FAT and SAT for poultry equipment projects
FAT and SAT are the two formal acceptance milestones that convert 'delivered equipment' into 'accepted, warrantied and paid'. Weak protocols cause payment disputes; strong ones keep suppliers accountable across the full lifecycle.
- FAT at factory
- SAT after commissioning
- Payment linkage
- Protocol template
Factory Acceptance Testing (FAT)
Executed at the supplier's factory before shipment. Verifies functional performance of critical assemblies — climate controllers, feed-line motors, egg-belt drives — under simulated load. Buyer or buyer's representative signs the FAT report, releasing a payment milestone (typically 10–20% of contract value).
Site Acceptance Testing (SAT)
Executed on the buyer's farm after installation and commissioning. Confirms the assembled system meets the RFQ performance guarantees: air speed at bird level, feed distribution uniformity, egg-belt crack rate, hatch-of-fertile in a first commercial cycle. Successful SAT triggers final payment and starts the warranty clock.
What the protocol must specify
Measurable acceptance criteria (numbers, not adjectives), test equipment used, sample size, tolerance limits, and remedy path if a criterion fails. 'Systems operate as intended' is unenforceable.
Payment linkage
Standard schedule: 30% down, 40% against FAT, 20% against delivery on site, 10% against SAT. Adjust ±5% for supplier size and market risk. Never release more than 70% before SAT for a first-time supplier.

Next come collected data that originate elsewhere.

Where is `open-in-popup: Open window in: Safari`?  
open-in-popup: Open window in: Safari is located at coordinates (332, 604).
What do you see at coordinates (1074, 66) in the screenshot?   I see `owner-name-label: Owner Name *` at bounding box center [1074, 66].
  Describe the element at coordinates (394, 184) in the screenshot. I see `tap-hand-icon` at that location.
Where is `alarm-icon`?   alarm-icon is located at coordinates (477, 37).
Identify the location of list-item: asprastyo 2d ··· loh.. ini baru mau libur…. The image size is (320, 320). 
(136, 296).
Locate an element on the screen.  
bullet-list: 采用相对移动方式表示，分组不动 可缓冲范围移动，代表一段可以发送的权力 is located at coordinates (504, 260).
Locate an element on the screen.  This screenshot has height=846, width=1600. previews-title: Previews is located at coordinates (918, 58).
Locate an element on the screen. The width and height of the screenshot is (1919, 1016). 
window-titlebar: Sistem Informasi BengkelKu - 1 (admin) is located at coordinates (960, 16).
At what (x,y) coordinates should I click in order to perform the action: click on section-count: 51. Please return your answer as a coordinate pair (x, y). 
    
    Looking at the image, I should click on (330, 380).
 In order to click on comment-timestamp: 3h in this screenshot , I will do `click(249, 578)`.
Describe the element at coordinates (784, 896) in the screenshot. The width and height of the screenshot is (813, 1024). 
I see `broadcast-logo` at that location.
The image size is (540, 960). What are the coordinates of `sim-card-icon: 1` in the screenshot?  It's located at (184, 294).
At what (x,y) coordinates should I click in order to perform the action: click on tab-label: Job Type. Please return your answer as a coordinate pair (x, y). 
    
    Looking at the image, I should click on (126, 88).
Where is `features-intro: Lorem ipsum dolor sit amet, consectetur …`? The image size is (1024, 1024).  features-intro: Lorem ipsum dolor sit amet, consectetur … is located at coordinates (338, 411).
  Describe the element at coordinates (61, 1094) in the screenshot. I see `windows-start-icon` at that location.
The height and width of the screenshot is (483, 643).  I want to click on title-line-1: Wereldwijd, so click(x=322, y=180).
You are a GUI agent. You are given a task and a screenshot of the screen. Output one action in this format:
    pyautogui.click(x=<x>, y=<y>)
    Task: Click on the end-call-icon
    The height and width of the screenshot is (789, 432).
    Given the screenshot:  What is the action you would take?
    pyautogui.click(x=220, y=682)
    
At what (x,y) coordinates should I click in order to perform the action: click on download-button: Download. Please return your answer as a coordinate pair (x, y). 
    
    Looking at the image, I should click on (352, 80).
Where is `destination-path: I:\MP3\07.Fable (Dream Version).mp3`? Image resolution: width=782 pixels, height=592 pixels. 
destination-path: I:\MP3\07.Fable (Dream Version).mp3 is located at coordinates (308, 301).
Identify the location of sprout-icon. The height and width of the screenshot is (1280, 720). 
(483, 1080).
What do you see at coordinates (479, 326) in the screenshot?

SAT for biological equipment
Hatcheries and breeder houses cannot pass SAT on paper alone. Extend the SAT window to the first commercial cycle (42 days broiler, first flock hatchability for setters) with clear performance guarantees and remedy clauses.
Common questions
- Who attends the FAT?
- Buyer or nominated engineer, supplier's QC lead, and — for LC-linked payments — a third-party inspector. Buyers who cannot travel should nominate SGS/BV.
- Can I skip FAT to save time?
- Only for standard, off-the-shelf items. For custom or first-time supplier scope, skipping FAT is a false economy that shows up as expensive site rework.